The 5G communication system is considered to be implemented in higher frequency (mmWave) bands, e.g., 60 GHz bands, so as to accomplish higher data rates. To decrease propagation loss of the radio waves and increase the transmission distance, the beamforming, massive multiple-input multiple-output (MIMO), full dimensional MIMO (FD-MIMO), array antenna, an analog beam forming, large scale antenna techniques are discussed in 5G communication systems.
In addition, in 5G communication systems, development for system network improvement is under way based on advanced small cells, cloud radio access networks (RANs), ultra-dense networks, device-to-device (D2D) communication, wireless backhaul, moving network, cooperative communication, coordinated multi-points (CoMP) transmission and reception, reception-end interference cancellation and the like.
In the 5G system, hybrid FSK and QAM modulation (FQAM) and sliding window superposition coding (SWSC) as an advanced coding modulation (ACM), and filter bank multi carrier (FBMC), non-orthogonal multiple access (NOMA), and sparse code multiple access (SCMA) as an advanced access technology have been developed.

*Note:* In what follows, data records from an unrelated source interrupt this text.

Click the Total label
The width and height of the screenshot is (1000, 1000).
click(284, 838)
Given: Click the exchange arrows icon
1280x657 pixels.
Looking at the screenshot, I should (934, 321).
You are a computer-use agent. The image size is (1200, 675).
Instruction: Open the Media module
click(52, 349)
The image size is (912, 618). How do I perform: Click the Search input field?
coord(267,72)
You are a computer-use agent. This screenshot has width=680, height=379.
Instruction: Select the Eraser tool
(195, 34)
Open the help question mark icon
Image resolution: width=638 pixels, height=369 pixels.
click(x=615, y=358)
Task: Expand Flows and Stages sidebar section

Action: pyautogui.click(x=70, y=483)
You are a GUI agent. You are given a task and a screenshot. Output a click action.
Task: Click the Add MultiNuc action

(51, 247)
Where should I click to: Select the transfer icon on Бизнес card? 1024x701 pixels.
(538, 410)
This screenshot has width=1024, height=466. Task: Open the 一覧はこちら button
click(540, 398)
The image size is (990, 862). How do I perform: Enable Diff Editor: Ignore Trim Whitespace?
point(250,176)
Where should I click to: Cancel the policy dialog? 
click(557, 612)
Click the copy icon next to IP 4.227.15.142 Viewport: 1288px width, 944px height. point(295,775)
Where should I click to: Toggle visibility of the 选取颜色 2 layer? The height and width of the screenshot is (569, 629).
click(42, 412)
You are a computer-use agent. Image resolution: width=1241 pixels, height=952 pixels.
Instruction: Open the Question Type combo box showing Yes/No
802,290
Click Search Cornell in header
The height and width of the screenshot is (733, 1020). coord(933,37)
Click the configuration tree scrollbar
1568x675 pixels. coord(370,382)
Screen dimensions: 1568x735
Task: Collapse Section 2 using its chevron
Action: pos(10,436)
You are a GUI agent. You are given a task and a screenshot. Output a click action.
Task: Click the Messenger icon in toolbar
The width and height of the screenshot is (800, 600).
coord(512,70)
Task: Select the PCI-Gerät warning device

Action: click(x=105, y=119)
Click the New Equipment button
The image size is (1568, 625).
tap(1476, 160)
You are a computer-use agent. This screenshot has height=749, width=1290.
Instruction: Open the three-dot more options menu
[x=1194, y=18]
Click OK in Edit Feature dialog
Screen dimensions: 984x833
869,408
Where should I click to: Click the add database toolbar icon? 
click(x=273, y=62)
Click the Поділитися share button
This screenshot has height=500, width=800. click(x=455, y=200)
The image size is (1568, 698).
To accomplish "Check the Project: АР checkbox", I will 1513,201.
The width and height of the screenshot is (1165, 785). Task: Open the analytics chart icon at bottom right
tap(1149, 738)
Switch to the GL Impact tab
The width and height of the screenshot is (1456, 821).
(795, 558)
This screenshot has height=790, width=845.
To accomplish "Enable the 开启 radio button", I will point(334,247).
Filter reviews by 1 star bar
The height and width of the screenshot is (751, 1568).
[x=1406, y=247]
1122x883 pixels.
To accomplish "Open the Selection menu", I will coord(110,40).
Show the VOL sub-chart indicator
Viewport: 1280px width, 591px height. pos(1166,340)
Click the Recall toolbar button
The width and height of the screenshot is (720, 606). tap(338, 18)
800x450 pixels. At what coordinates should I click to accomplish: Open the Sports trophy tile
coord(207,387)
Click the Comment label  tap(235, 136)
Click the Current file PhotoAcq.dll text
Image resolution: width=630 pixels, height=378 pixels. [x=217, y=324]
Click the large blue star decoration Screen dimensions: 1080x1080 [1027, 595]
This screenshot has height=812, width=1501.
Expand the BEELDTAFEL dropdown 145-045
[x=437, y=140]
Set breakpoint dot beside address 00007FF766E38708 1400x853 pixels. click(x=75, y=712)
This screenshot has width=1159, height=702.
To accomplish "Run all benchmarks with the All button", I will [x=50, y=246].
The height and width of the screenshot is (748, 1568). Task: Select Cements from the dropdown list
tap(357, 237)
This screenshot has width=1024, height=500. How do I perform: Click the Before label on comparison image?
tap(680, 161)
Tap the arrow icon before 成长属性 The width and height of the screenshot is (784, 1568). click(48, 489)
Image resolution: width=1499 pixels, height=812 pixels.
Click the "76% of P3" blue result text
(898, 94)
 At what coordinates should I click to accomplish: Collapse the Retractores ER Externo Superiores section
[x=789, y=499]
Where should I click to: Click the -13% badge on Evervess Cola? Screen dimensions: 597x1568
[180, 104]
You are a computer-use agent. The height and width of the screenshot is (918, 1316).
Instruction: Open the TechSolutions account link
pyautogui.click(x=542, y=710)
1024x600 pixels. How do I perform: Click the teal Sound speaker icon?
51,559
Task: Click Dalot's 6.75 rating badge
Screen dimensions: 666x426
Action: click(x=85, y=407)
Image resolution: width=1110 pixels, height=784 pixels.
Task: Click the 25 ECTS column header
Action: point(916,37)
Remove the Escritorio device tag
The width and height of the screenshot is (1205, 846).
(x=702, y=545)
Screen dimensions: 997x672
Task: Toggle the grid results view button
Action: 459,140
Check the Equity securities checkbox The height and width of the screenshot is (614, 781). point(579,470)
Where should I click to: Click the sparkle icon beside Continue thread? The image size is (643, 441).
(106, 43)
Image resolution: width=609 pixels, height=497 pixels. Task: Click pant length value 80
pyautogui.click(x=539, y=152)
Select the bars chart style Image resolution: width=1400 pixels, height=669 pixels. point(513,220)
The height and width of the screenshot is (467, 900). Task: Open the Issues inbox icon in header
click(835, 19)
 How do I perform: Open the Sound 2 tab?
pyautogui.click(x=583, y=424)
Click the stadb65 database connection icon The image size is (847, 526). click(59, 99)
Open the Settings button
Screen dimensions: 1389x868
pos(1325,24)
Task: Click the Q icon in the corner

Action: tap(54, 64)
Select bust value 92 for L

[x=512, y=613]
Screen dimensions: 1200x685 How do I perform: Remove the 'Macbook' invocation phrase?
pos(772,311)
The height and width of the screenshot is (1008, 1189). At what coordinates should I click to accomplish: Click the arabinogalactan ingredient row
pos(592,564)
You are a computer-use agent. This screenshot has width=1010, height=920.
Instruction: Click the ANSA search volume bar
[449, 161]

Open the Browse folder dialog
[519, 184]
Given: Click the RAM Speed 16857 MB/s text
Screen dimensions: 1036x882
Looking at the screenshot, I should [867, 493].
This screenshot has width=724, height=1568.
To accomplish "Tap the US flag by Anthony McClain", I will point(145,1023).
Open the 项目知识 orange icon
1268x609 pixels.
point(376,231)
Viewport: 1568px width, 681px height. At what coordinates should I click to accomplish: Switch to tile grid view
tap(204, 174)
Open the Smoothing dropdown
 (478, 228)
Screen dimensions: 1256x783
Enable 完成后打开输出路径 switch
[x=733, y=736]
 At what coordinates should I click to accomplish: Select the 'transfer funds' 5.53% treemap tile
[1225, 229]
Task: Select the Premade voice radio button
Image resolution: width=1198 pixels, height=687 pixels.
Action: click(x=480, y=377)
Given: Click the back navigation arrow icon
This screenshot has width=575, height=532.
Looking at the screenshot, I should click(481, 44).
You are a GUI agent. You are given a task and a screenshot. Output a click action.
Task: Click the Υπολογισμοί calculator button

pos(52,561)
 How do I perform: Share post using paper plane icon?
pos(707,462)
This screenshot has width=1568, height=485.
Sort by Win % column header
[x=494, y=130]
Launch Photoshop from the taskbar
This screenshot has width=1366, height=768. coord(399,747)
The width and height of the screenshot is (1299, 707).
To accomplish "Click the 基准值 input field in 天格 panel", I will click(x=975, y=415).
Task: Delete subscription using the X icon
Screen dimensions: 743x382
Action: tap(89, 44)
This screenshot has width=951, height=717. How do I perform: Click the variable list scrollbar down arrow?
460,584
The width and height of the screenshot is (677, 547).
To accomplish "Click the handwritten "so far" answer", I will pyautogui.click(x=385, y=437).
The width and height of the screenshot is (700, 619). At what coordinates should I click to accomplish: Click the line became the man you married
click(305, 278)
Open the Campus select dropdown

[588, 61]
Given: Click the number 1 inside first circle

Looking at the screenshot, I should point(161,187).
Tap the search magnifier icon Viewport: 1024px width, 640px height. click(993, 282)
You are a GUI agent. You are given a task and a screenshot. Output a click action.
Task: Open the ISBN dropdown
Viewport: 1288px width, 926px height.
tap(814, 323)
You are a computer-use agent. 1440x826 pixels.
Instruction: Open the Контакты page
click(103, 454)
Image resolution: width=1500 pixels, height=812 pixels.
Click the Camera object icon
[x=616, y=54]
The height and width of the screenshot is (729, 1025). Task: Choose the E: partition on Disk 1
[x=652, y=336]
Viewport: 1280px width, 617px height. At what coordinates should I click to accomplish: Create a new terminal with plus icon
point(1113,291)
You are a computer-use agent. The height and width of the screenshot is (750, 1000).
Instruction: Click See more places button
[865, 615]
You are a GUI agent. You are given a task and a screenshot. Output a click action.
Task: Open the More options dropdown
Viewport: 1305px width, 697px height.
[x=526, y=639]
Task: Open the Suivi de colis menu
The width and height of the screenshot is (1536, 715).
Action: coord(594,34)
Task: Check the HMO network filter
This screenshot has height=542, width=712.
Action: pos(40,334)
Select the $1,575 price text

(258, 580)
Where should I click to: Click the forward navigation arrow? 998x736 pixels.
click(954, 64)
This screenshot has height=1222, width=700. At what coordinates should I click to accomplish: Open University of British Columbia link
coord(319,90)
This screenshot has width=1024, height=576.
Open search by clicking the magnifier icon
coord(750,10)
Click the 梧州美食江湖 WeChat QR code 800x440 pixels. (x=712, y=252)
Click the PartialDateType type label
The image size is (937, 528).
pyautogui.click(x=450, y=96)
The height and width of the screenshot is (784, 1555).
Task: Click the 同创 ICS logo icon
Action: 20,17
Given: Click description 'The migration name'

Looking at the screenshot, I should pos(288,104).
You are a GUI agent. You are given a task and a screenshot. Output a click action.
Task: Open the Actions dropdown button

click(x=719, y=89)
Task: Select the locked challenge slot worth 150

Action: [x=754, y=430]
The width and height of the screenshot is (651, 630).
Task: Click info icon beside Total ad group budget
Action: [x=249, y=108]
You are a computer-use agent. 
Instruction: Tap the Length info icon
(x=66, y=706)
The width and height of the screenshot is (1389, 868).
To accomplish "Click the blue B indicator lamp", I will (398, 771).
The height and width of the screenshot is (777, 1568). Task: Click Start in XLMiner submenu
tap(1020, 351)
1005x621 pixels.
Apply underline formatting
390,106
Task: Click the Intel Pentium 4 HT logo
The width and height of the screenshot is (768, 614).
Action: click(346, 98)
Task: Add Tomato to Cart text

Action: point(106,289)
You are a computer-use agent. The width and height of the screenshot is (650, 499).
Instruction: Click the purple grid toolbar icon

Communication systems are evolving to support a higher data rate to meet the demand for steadily increasing radio data traffic. For example, communication systems are in development to have enhanced spectral efficiency and increased channel capability based on a diversity of schemes including the MIMO and the orthogonal frequency division multiplexing (OFDM) to increase the data rate.
Further, communication systems have grown with different objects depending on their applicability and uses and different frequency bands, physical layer transmission methods, resource sharing methods, and channel occupancy methods, and various radio access technologies (RATs) have been developed, standardized, and commercially available. As such, the technologies standardized and commercially available may include cellular techniques, such as code division multiple access (CDMA) and 3GPP long term evolution (LTE), and non-cellular short-range wireless communication techniques, such as wireless local area network (WLAN), Bluetooth, or ZigBee. There may also be a network architecture supporting wide coverage such as micro cells or a network architecture supporting only narrow coverage, such as micro cells, pico cells, femto cells, and small cells. Conventional smart devices are equipped with a wireless terminal availing itself of at least one or more, commonly two or more of such techniques.
Accordingly, a growing demand is being created for systems and apparatuses to attain such advantages as dynamic resource allocation, centralized network control and management, real-time load balancing, and support of seamless mobility in a network environment where multiple wireless communication techniques co-exist.
The above information is presented as background information only to assist with an understanding of the present disclosure. No determination has been made, and no assertion is made, as to whether any of the above might be applicable as prior art with regard to the present disclosure.